Their investigation uncovered $42,000 in what looked like personal expenditures throughout Alabama, Georgia and Florida’s Big Bend over a four-year period. The money was spent on things like shampoo, razor blades, gift credit cards, cell phones, gift cards, Christmas gifts and two vacations to northern Georgia.

The investigation also found expenses connected to visits to Pigott while he was incarcerated at the Wakulla County Jail in 2017. In interviews with the FDLE, McDowell blamed Pigott for much of the alleged fraud.

“That was not me,” she said when questioned about some of the personal expenses. “That had to be him.”

Auditor’s findings

If it weren’t for the sharp eye of an independent auditor, who shared his findings with FDLE, the discovery of misspent federal elections funds wouldn’t be public knowledge.

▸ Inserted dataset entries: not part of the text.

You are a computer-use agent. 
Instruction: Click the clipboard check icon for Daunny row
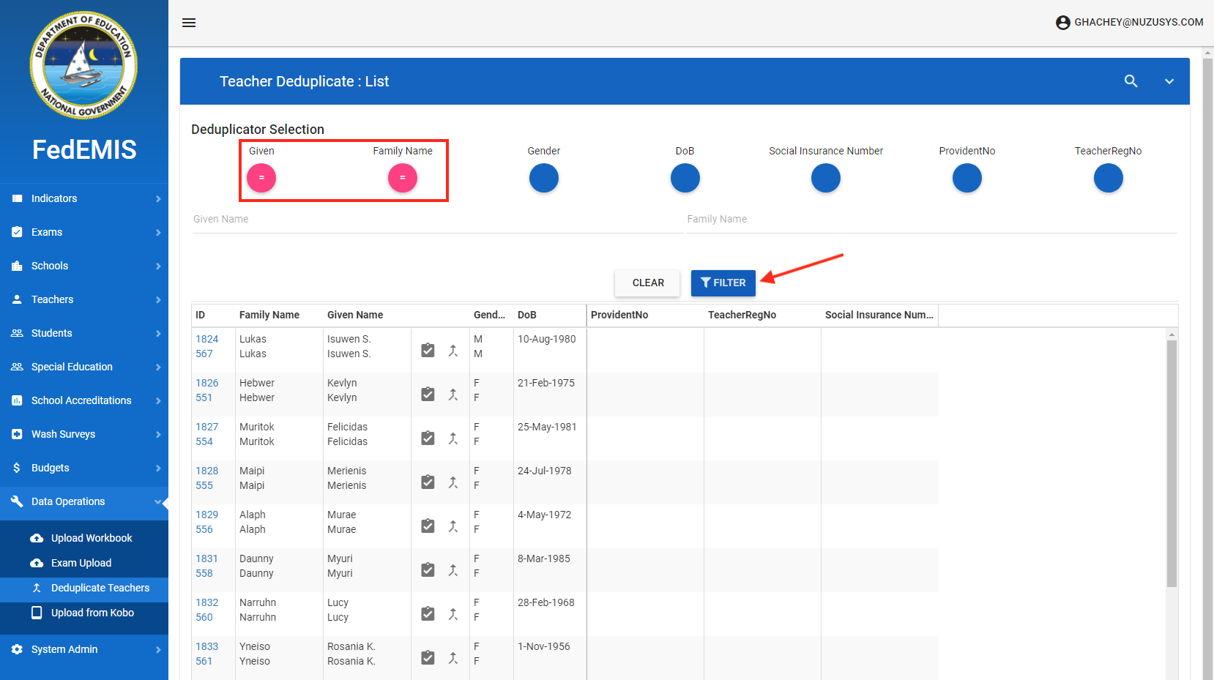428,570
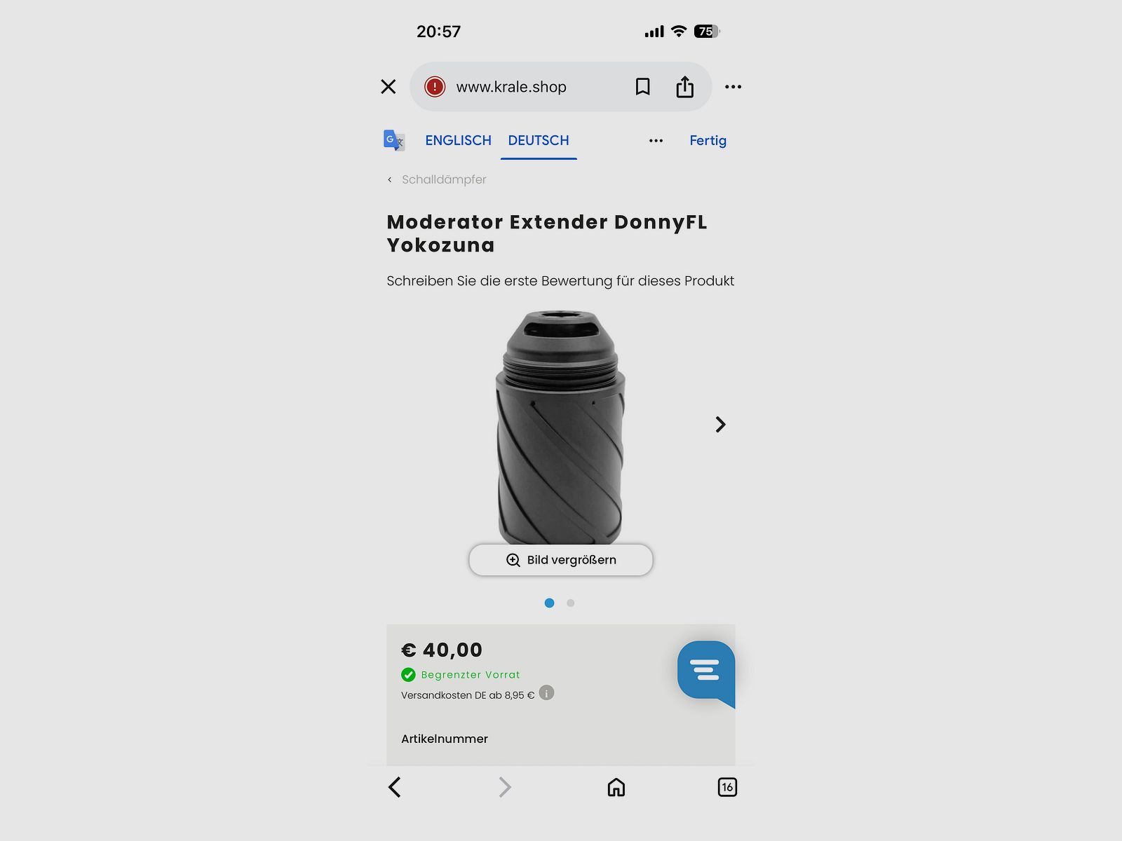Screen dimensions: 1122x841
Task: Select the first image carousel dot
Action: [549, 603]
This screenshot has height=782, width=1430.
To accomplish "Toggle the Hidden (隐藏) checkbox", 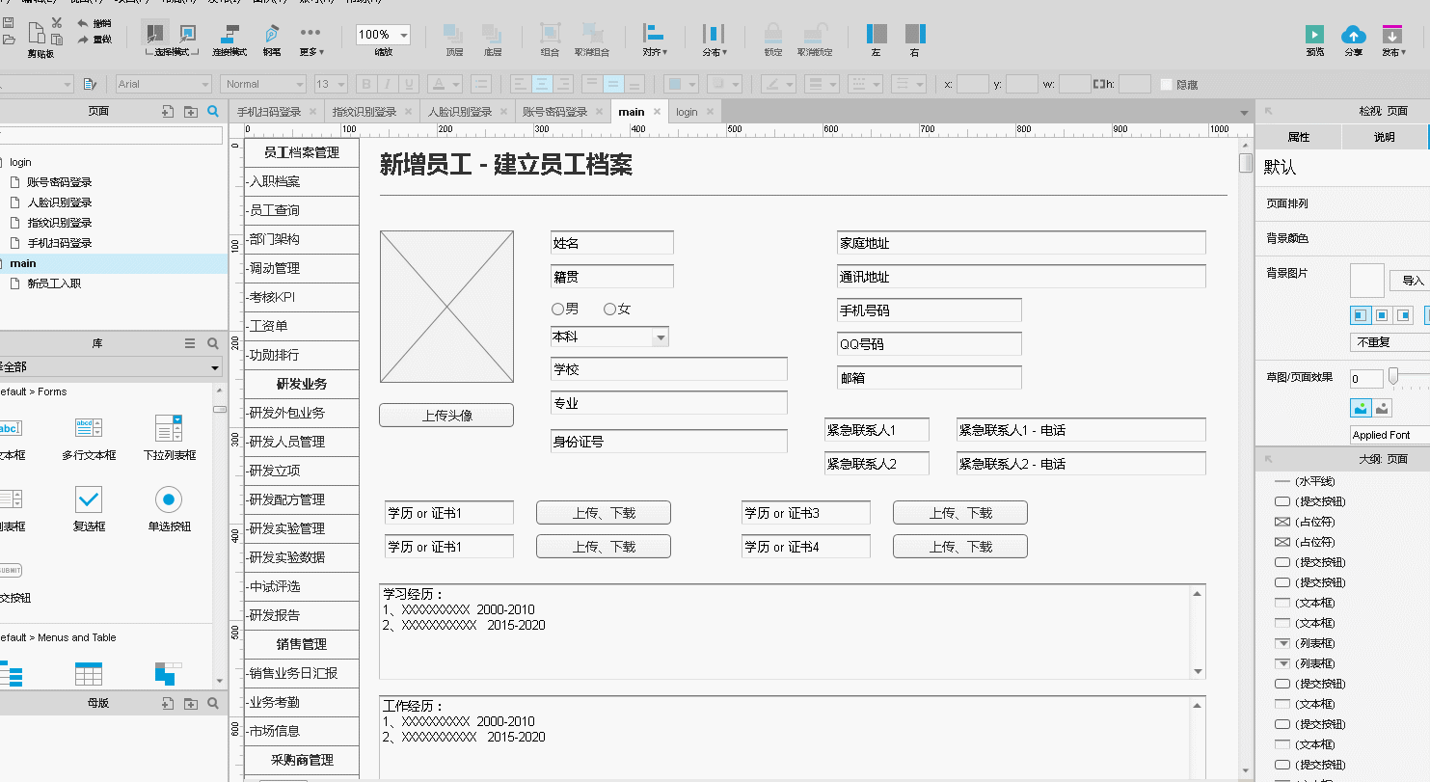I will coord(1167,85).
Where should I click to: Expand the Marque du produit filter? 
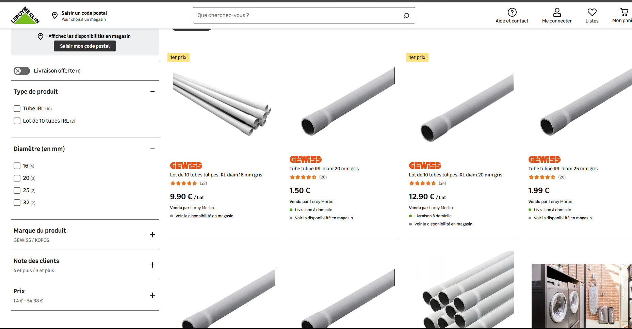pyautogui.click(x=152, y=235)
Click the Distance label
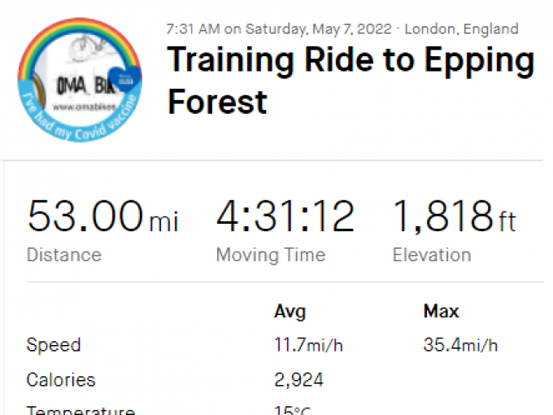 (x=64, y=255)
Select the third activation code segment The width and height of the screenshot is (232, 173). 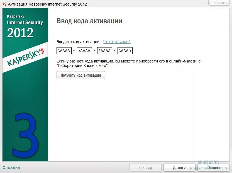104,51
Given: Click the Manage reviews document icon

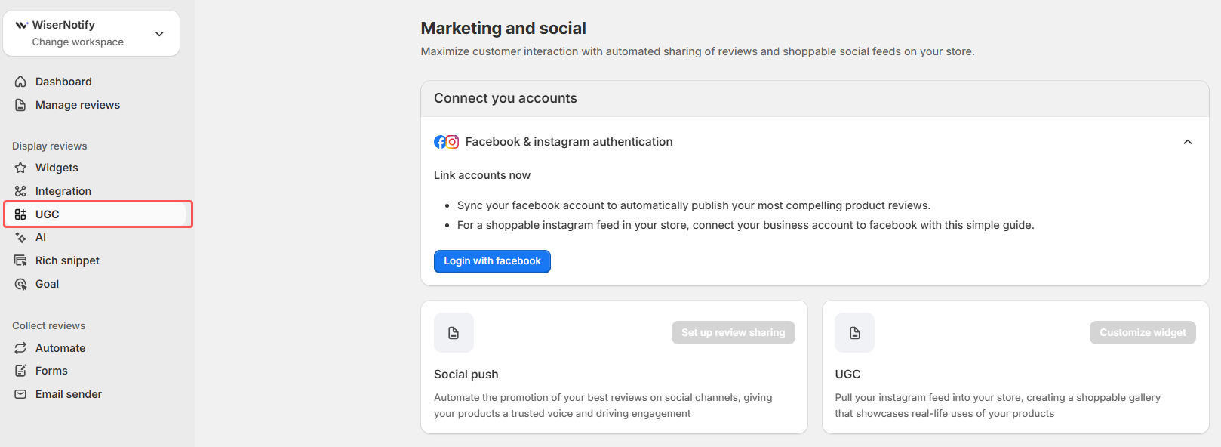Looking at the screenshot, I should (x=20, y=105).
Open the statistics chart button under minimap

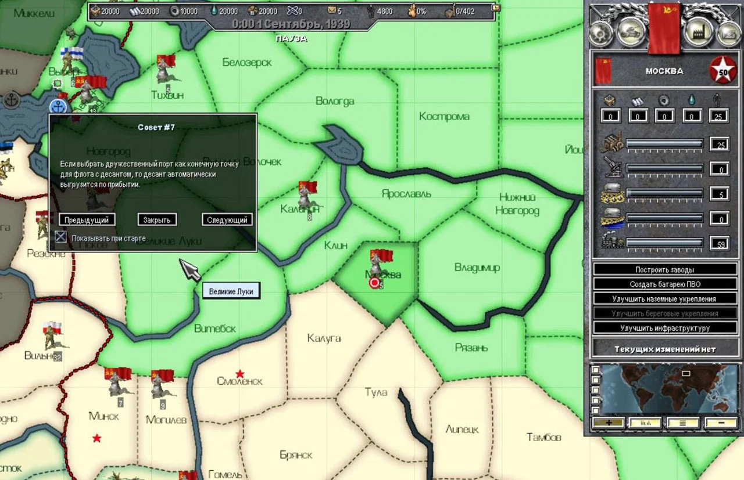(646, 423)
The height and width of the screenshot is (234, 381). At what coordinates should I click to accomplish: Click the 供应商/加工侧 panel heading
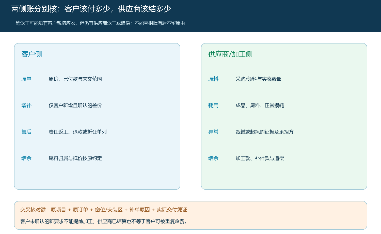tap(230, 54)
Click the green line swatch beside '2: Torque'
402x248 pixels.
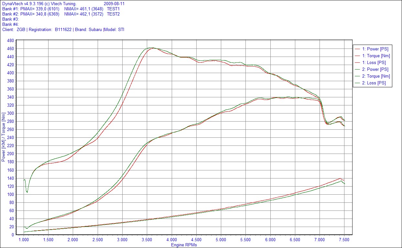coord(357,76)
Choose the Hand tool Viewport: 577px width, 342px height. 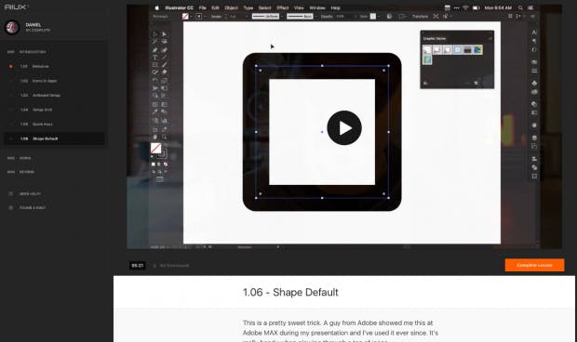point(154,137)
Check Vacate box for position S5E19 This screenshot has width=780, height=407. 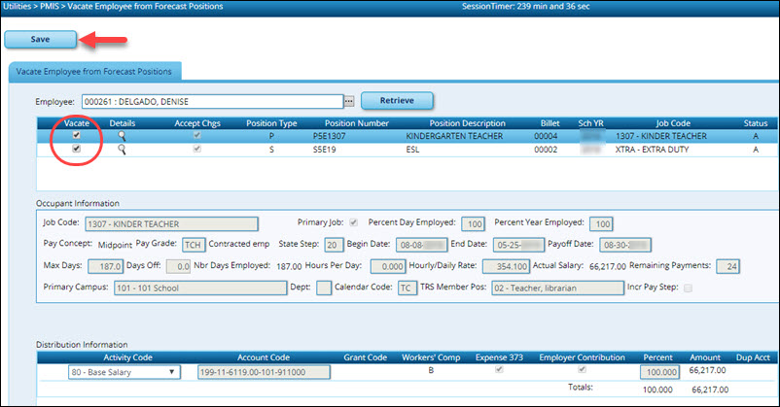coord(76,150)
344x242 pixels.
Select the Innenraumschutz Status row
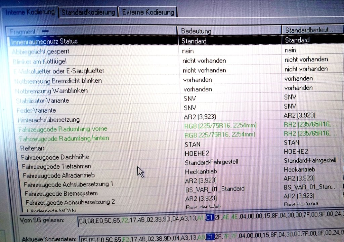click(x=44, y=41)
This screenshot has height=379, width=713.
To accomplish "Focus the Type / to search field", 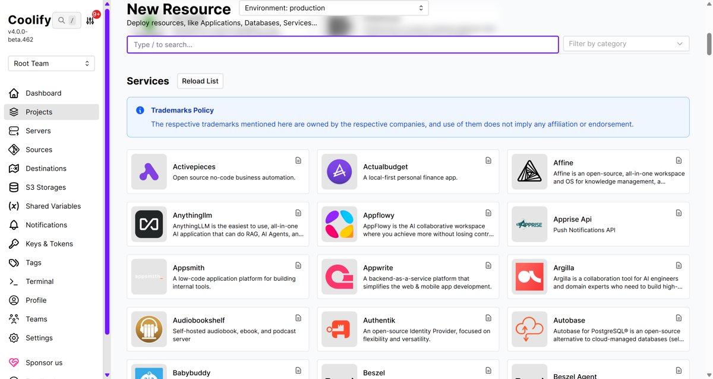I will [x=342, y=45].
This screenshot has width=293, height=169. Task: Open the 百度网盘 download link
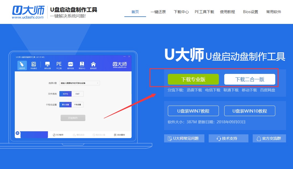pyautogui.click(x=267, y=90)
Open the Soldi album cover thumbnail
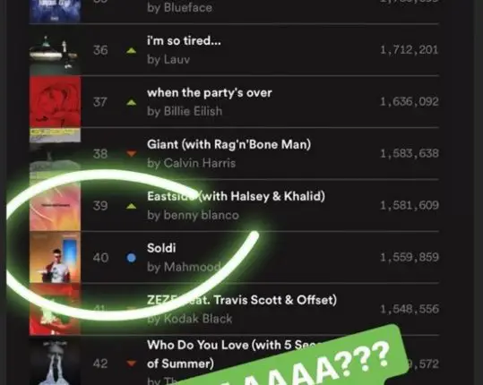 coord(55,257)
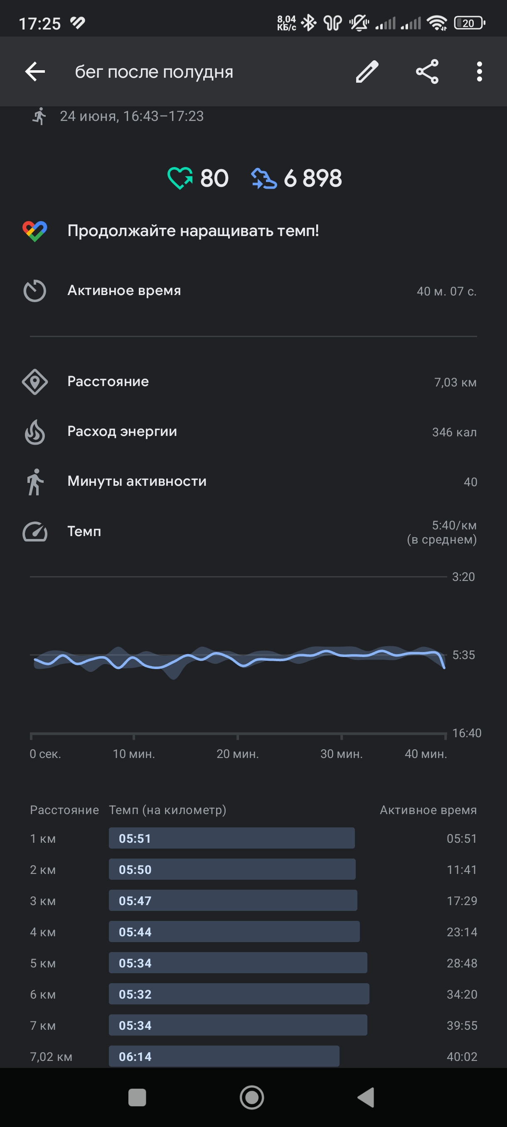Tap the back arrow in header
This screenshot has height=1127, width=507.
point(35,72)
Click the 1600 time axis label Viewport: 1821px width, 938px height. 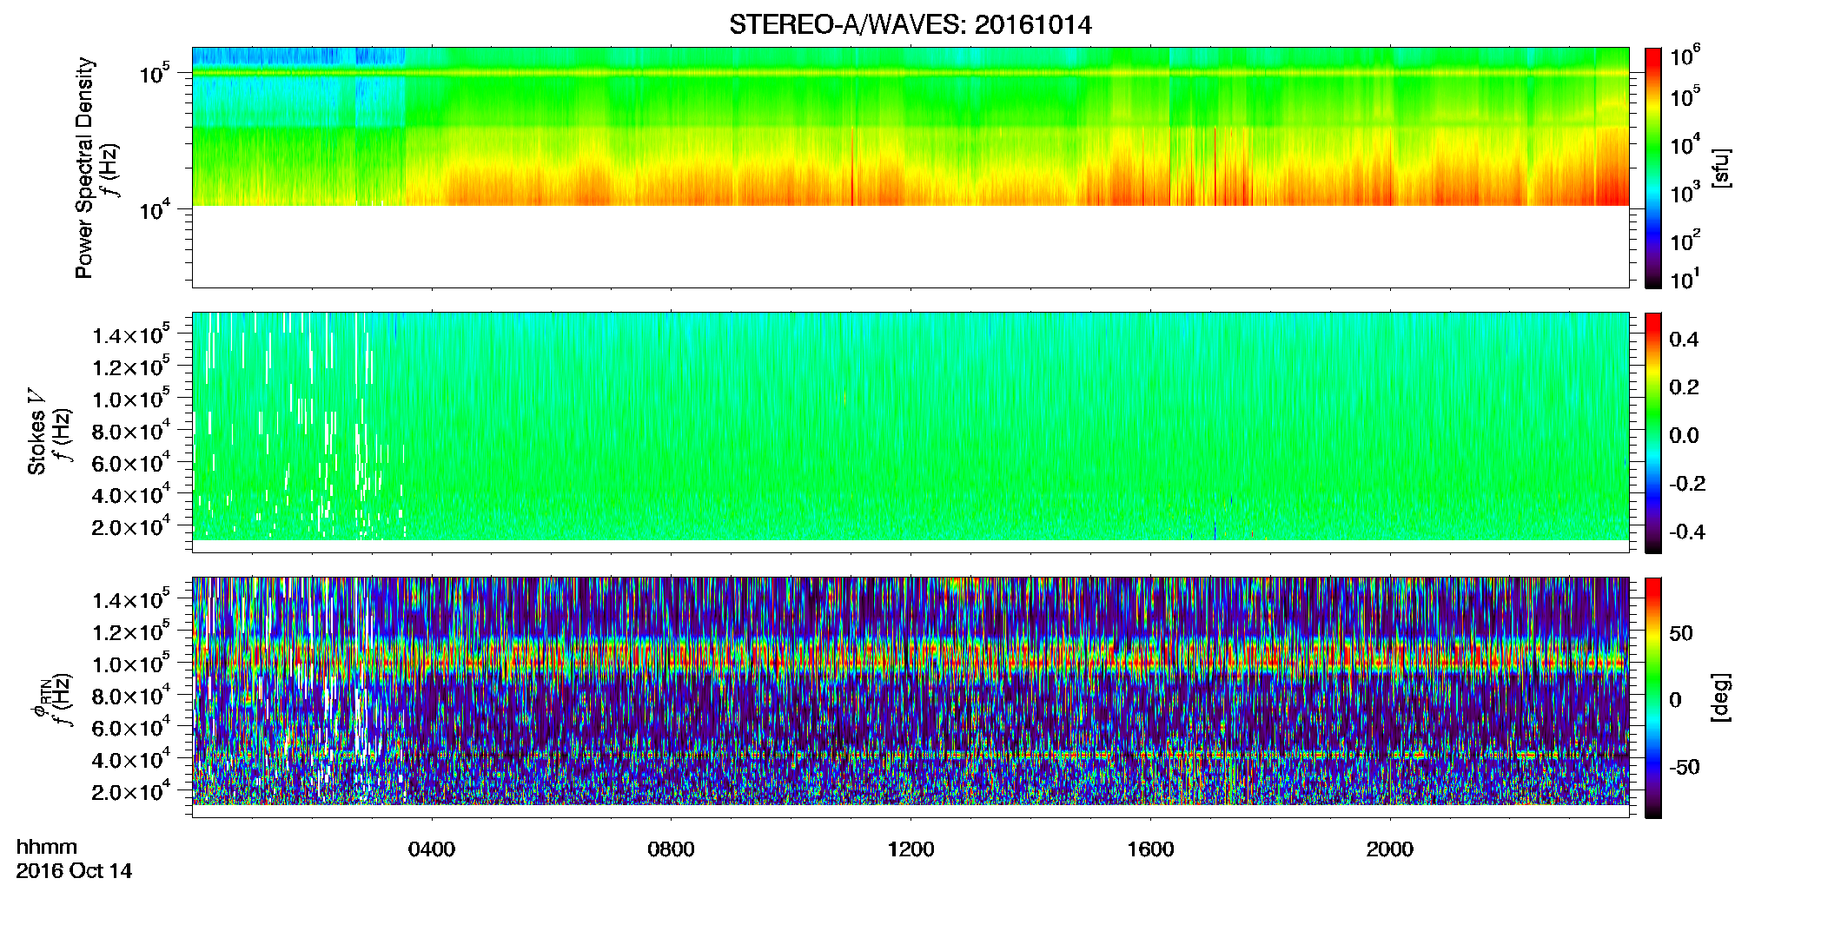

Acting on a tip from former Deputy Supervisor Mary Strickland in October 2018, shortly before she was fired by McDowell, CPA Chris Moran discovered a huge increase in the amount paid to the supervisor’s Capital One credit card – $33,000 in the fiscal year ending Sept. 30, 2018.

That practice continued into the 2019 budget cycle, resulting in another $30,000 in questionable expenses.

After reviewing the monthly credit card statements, the auditors concluded that “the majority of the charges could not be supported as necessary to the operations of the office.”

Based on his preliminary examination, the auditor concluded the charges were for personal use. The supervisor paid credit card bills with “office funds and was unable to produce the documentation to support the business purpose served,” the audit report said.

Other abnormal expenses based on the office history included $5,500 in payments to McDowell for travel without supporting documentation and $7,056 to McDowell’s own Discover Card.

FDLE investigators confirmed that McDowell had sole control of the office credit card, maintained the QuickBooks ledger and approved all payments by the Liberty County Supervisor of Elections office.

Altered ledgers

The investigation found that the ledgers McDowell submitted to the FDLE were different than those originally examined by the auditor. The changes show how she altered the ledgers to cover up the personal expenditures by claiming they were for election security. 

For example, several items charged to her Discover card that were originally classified as office supplies were changed in the FDLE-handed ledgers to read “cyber security” and “election supplies.” McDowell said the payments to Discover were a mistake caused by a cellphone banking app, an excuse debunked by the investigators.

Likewise, ledgers for fiscal 2018-19 showed payments to the Capital One card “falsely categorized” as either “contractual services,” “election supplies” or “VR Systems.”

VR Systems is a Tallahassee-based company responsible for the state’s online voter registration system as well as electronic polling books, software and training for all 67 Florida counties.

According to the Help America Vote Act financial status report submitted to the Department of State in December 2018, Liberty County spent $55,125 of its federal allotment on election security, leaving about $260 unspent. 

The grant money came in around August, a month before the close of the 2018 fiscal year, and was spent at the beginning of the 2019 fiscal year, the audit showed.

The status report, signed by McDowell on Dec. 18, 2018, shows the county spent $3,855 on VR Systems’ Direct Print Ballot On Demand license fee, $7,950 on VR Systems direct print computers and $15,360 on EVID electronic poll books by VR Systems.

It took staff about two weeks to track down all the items on the status report, said Grant Conyers, the Bristol businessman appointed to replace McDowell after she was suspended in May by Gov. Ron DeSantis.

But Conyers has yet to produce invoices, receipts or other proof of purchase as requested by USA TODAY NETWORK – Florida: “All of the items have been accounted for and are present in our office inventory,” said Conyers, who declined an interview request.